Expression and Plan Builder
Summary
Logic plan and expression play a big role throughout the life cycle of SQL query. This doc is intended to explain the new design of expressions and plan builder.
Expression
Alias Expression
Aliasing is useful in SQL, we can alias a complex expression as a short alias name. Such as:
SELECT a + 3 as b.
In the standard SQL protocol, aliasing can work in:
- Group By, eg: SELECT a + 3 as b, count(1) from table group by b
- Having, eg: SELECT a + 3 as b, count(1) as c from table group by b having c > 0
- Order By: eg: SELECT a + 3 as b from table order by b
ClickHouse has extended the usage of expression alias, it can be work in:
- recursive alias expression: eg: - SELECT a + 1 as b, b + 1 as c
- filter: eg: - SELECT a + 1 as b, b + 1 as c from table where c > 0
Note Currently we do not support clickhouse style alias expression. It can be implemented later.

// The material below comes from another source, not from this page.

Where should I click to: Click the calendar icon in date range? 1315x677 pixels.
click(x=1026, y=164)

For expression alias, we only handle it at last, in projection stage. But We have to replace the alias of the expression as early as possible to prevent ambiguity later.
Eg:
SELECT number + 1 as c, sum(number) from numbers(10) group by c having c > 3 order by c limit 10
- Firstly, we can scan all the alias expressions from projection ASTs. c ---> (number + 1)
- Then we replaced the alias into the corresponding expression in having, order by, group by clause. So the query will be: SELECT number + 1 as c, sum(number) from numbers(10) group by (number + 1) having (number + 1) > 3 order by (number + 1) limit 10
- At last, when the query is finished, we apply the projection to rename the column (number+1)toc
Let's take a look at the explain result of this query:
| Limit: 10
  Projection: (number + 1) as c:UInt64, sum(number):UInt64
    Sort: (number + 1):UInt64
      Having: ((number + 1) > 3)
        AggregatorFinal: groupBy=[[(number + 1)]], aggr=[[sum(number)]]

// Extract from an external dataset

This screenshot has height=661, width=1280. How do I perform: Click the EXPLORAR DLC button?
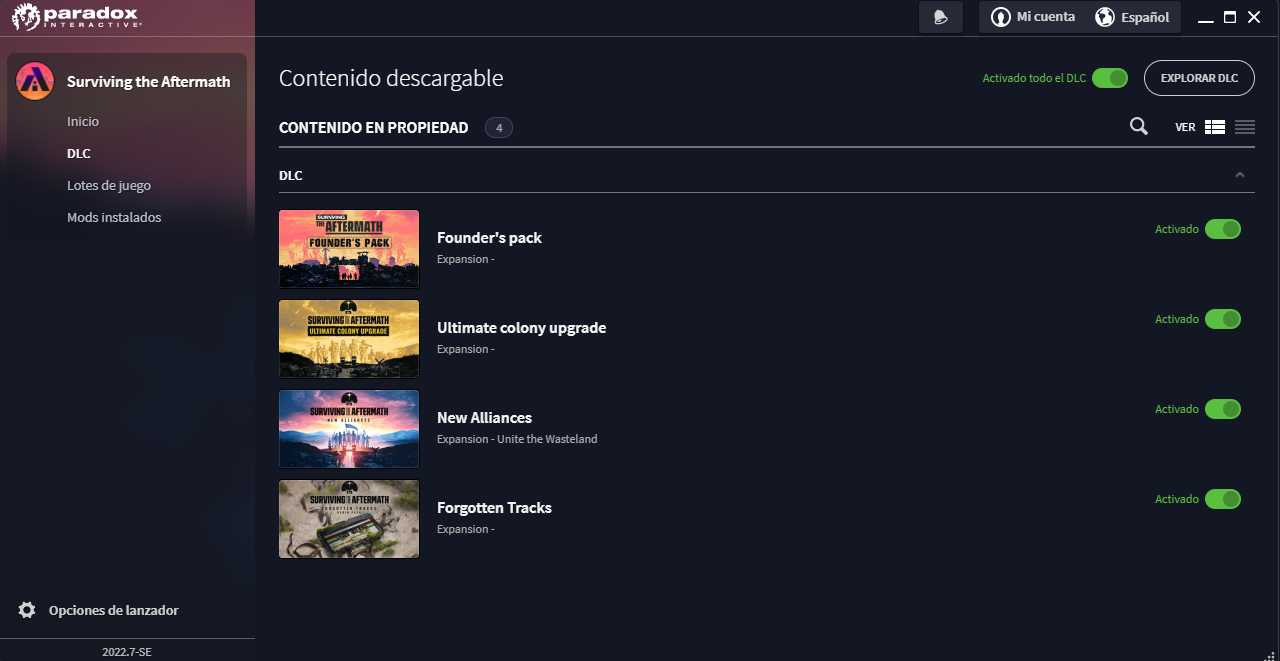point(1199,77)
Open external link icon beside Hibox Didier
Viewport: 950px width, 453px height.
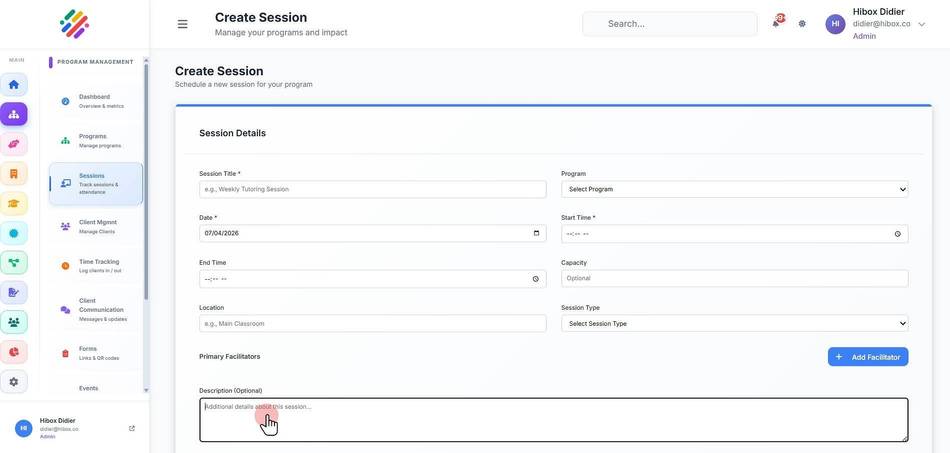tap(132, 428)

          RedistributeStage[state: AggregatorMerge, id: 0]
            AggregatorPartial: groupBy=[[(number + 1)]], aggr=[[sum(number)]]

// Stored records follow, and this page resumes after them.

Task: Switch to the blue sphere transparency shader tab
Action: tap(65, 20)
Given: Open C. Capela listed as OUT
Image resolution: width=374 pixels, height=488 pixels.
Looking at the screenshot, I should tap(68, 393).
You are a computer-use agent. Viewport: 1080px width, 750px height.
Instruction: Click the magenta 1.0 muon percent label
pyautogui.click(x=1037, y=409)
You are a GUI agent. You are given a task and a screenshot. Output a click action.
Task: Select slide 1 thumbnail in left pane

              Expression: (number + 1):UInt64, number:UInt64 (Before GroupBy)
                ReadDataSource: scan partitions: [4], scan schema: [number:UInt64], statistics: [read_rows: 10, read_bytes: 80]
We can see we do not need to care about aliasing until the projection, so it will be very convenient to apply other expressions.
Materialized Expression
Materialized expression processing is that we can rebase the expression as a ExpressionColumn if the same expression is already processed upstream.
Eg:
SELECT number + 1 as c, sum(number) as d group by c having number + 1 > 3 order by  d desc
After aliases replacement, we will know that order by is sum(number), but sum(number) is already processed during the aggregating stage, so we can rebase the order by expression SortExpression { ... } to Column("sum(number)"), this could remove useless calculation of same expressions.
So number + 1 in having can also apply to rebase the expression.
Expression Functions
There are many kinds of expression functions.
- ScalarFunctions, One-to-one calculation process, the result rows is same as the input rows. eg: SELECT database()
- AggregateFunctions, Many-to-one calculation process, eg: SELECT sum(number)
- BinaryFunctions, a special kind of ·ScalarFunctions· eg: SELECT 1 + 2
- ...
For ScalarFunctions, we really don't care about the whole block, we just care about the columns involved by the arguments. sum(number) just care about the Column which named number .  And the result is also a column, so we have the virtual method in IFunction is:
fn eval(&self, columns: &[DataColumn], _input_rows: usize) -> Result<DataColumn>;
For AggregateFunctions, we should keep the state in the corresponding function instance to apply the two-level merge, we have the following virtual method in IAggregateFunction:
fn accumulate(&mut self, columns: &[DataColumn], _input_rows: usize) -> Result<()>;
fn accumulate_result(&self) -> Result<Vec<DataValue>>;
fn merge(&mut self, _states: &[DataValue]) -> Result<()>;
fn merge_result(&self) -> Result<DataValue>;
The process is accumulate(apply data to the function) --> accumulate_result(to get the current state) --> merge (merge current state from other state) ---> merge_result (to get the final result value)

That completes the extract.